Ceniza obstinada
Sólo un poeta puede traducir a otro poeta, sin que por el filtro de la traducción se escurra una belleza que, además de envasada en una lengua distinta, responde a un estado de cultura que los lectores de hogaño difícilmente reconocerán como suyo: es éste un tópico que José María Micó (Barcelona, 1961) habrá oído muchas veces a propósito de su espléndida versión de las casi cinco mil octavas del Orlando furioso, un empeño que apenas cede ante los doce trabajos de Hércules. Menos a menudo nos preguntamos cómo respira la poesía propia cuando el poeta ha conformado su sensibilidad frecuentando a gigantes como Ausiàs, Ariosto o Góngora. Pero La sangre de los fósiles no debería leerse con el rabillo del ojo puesto en las traducciones y estudios filológicos del autor, pues se trata de un libro rigurosamente contemporáneo y personal, por más que el dominio de las formas lo empuje a ocultar su complejo armazón, rehuyendo ostentaciones y desistiendo de brillos imaginísticos y aspavientos retóricos en favor de una armonía tenue y de un clasicismo mate.
LA SANGRE DE LOS FÓSILES
José María Micó
Tusquets. Barcelona, 2005
160 páginas. 14 euros
El título metaforiza el oxímoron en que consiste toda escritura: la fosilización en una "eternidad de lápida" de los fluidos naturales, sean savia, sangre, lágrimas. Las composiciones de apertura y cierre acotan tres series de veintiún poemas cada una. La primera de estas series fija la identidad de un yo explícito, zarandeado por las experiencias de vida en intersección con otras vidas, mientras que la segunda está concebida como la cristalización de esas experiencias en sentencias apodícticas sobre la confrontación entre dinamismo y perennidad, el misterio de la existencia, la danza regenerativa de la muerte: "En cada hijo se renueva el rito / de la extinción". Mosaico de sus andanzas italianas, en la tercera sección resurgen, pertinaces, algunos temas que aparecieron antes.

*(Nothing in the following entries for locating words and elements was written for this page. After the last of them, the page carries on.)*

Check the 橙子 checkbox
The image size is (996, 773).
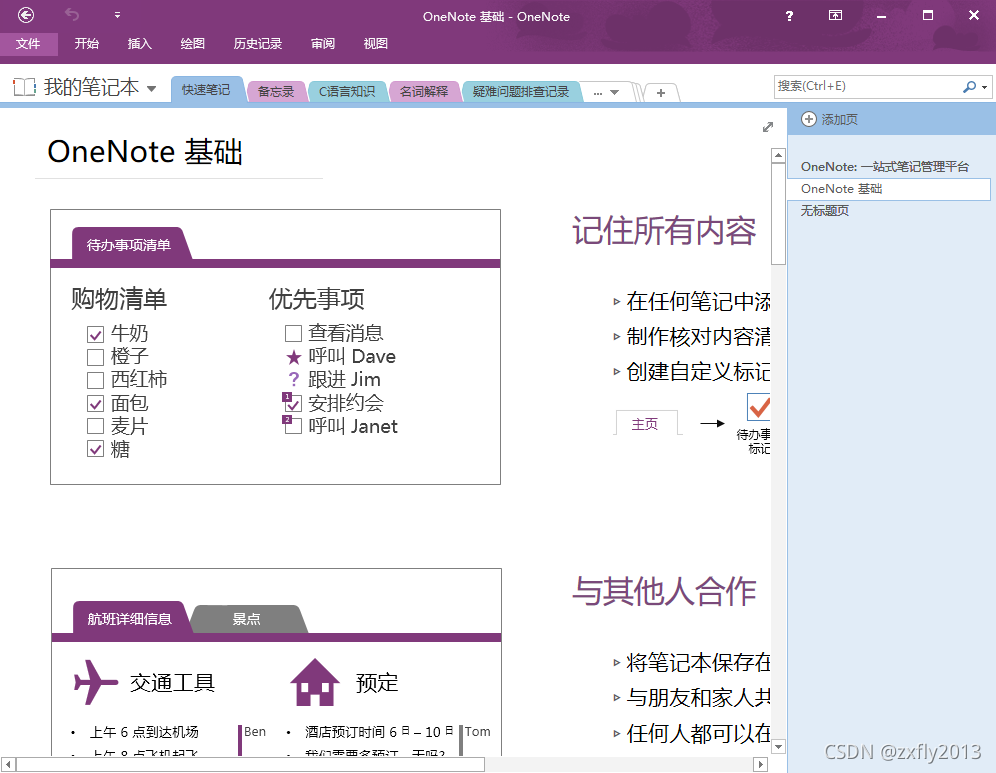pos(96,357)
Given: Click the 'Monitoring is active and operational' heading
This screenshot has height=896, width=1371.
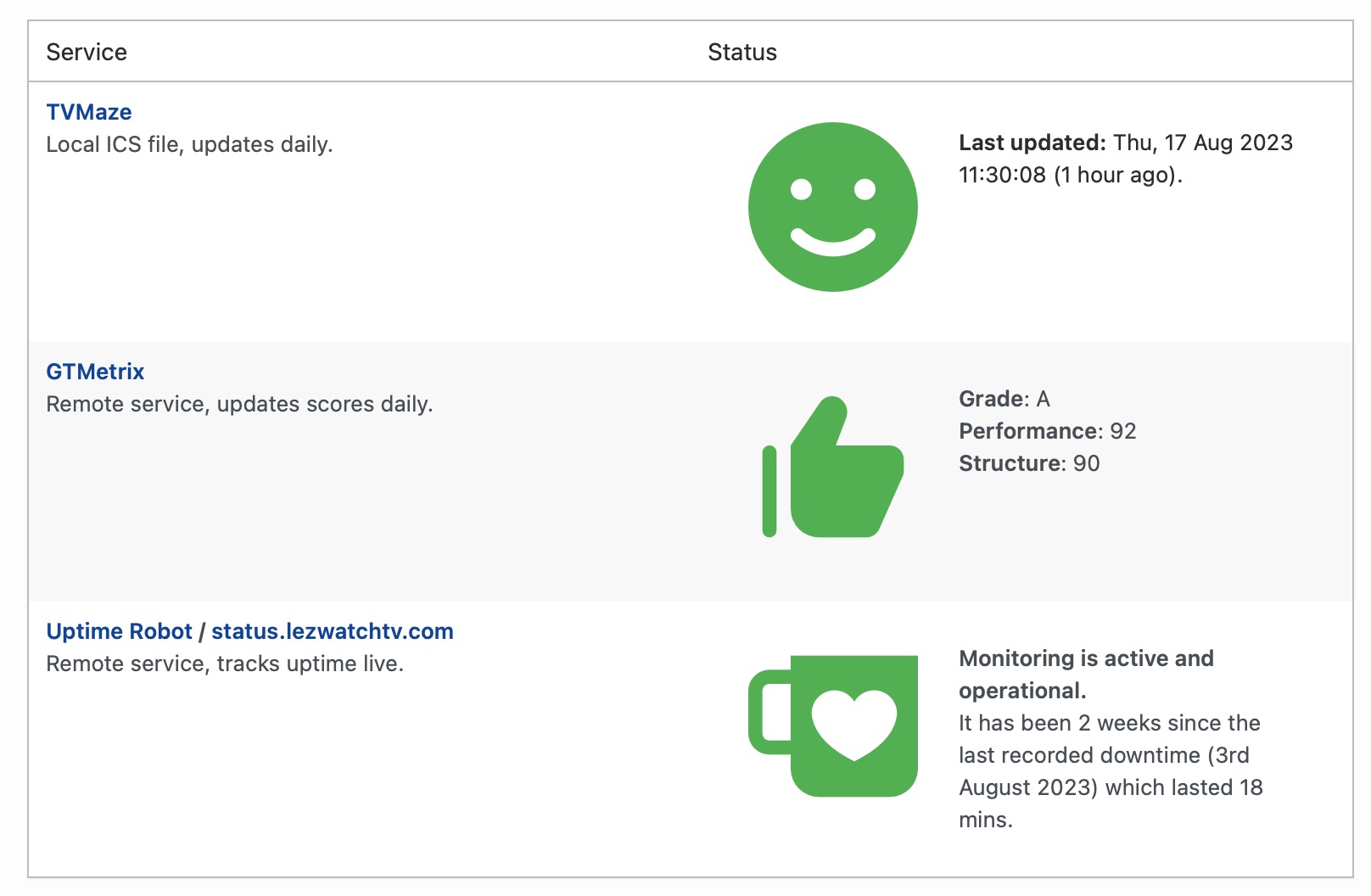Looking at the screenshot, I should pos(1086,674).
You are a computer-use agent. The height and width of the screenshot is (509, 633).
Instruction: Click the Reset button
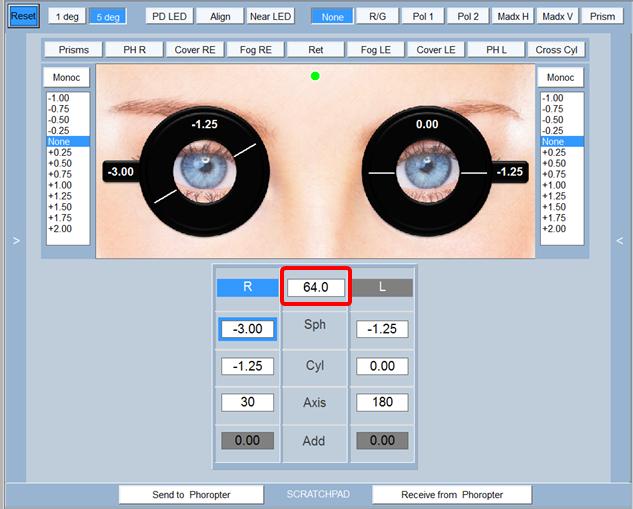click(x=23, y=16)
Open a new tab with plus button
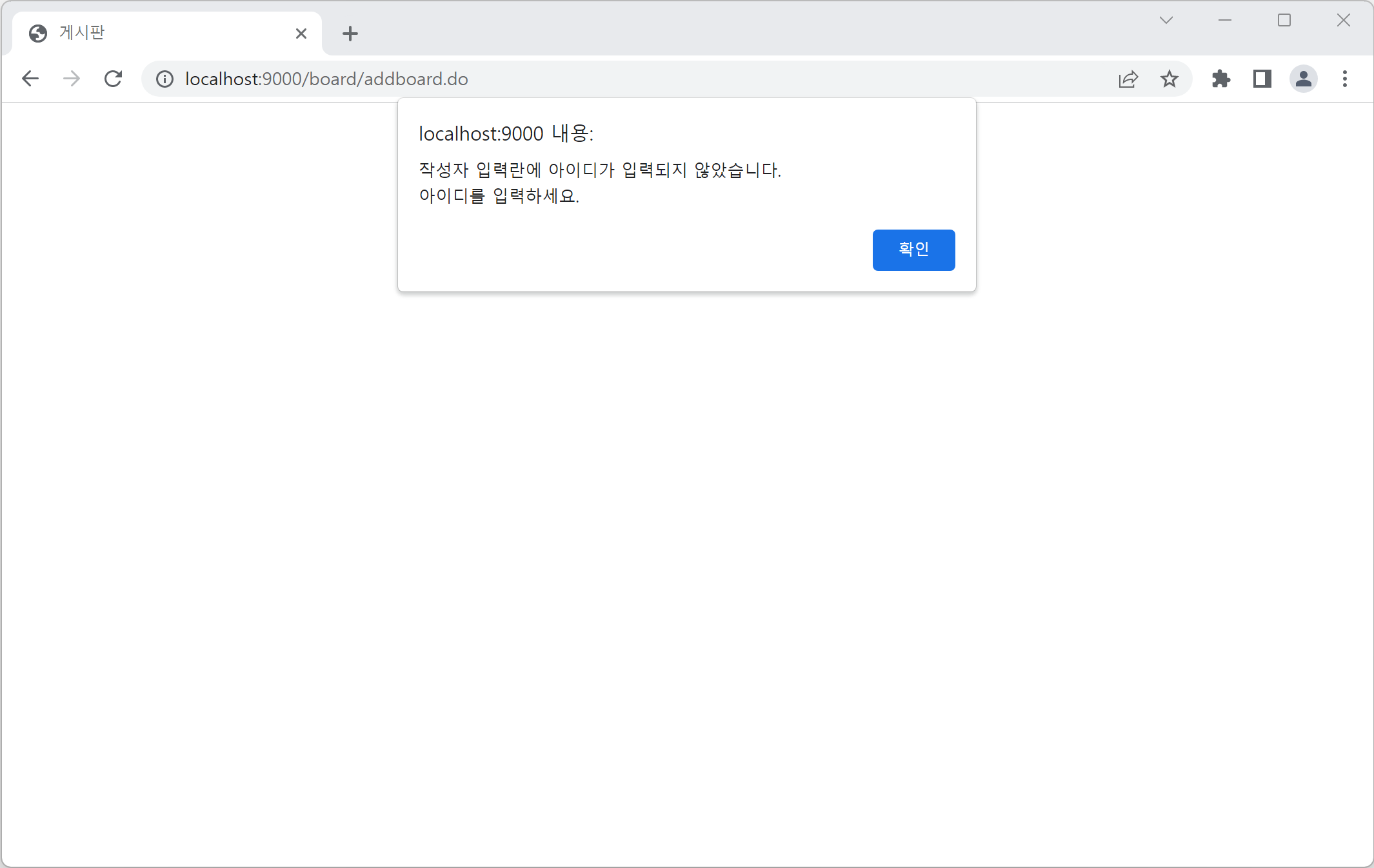Image resolution: width=1374 pixels, height=868 pixels. (x=350, y=34)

No es fácil ensamblar vida e historia literaria según se hace, para expresar el contraste entre Heráclito y Parménides, en el soneto cuyo arranque ("Lo fugitivo permanece y dura") remite a Vitalis, Castiglione, Du Bellay o Quevedo, sin que ello refrene un desarrollo que el primer verso no permitía prever. La capacidad de alimentarse de los clásicos sin merma de los estímulos más personales bastaría para recomendar este libro, cuyos versos inscriben la porfía de la vida en las lápidas que la cultura utiliza para su mineralización: "Como este perro muerto de Pompeya, / vivo en la obstinación de la ceniza".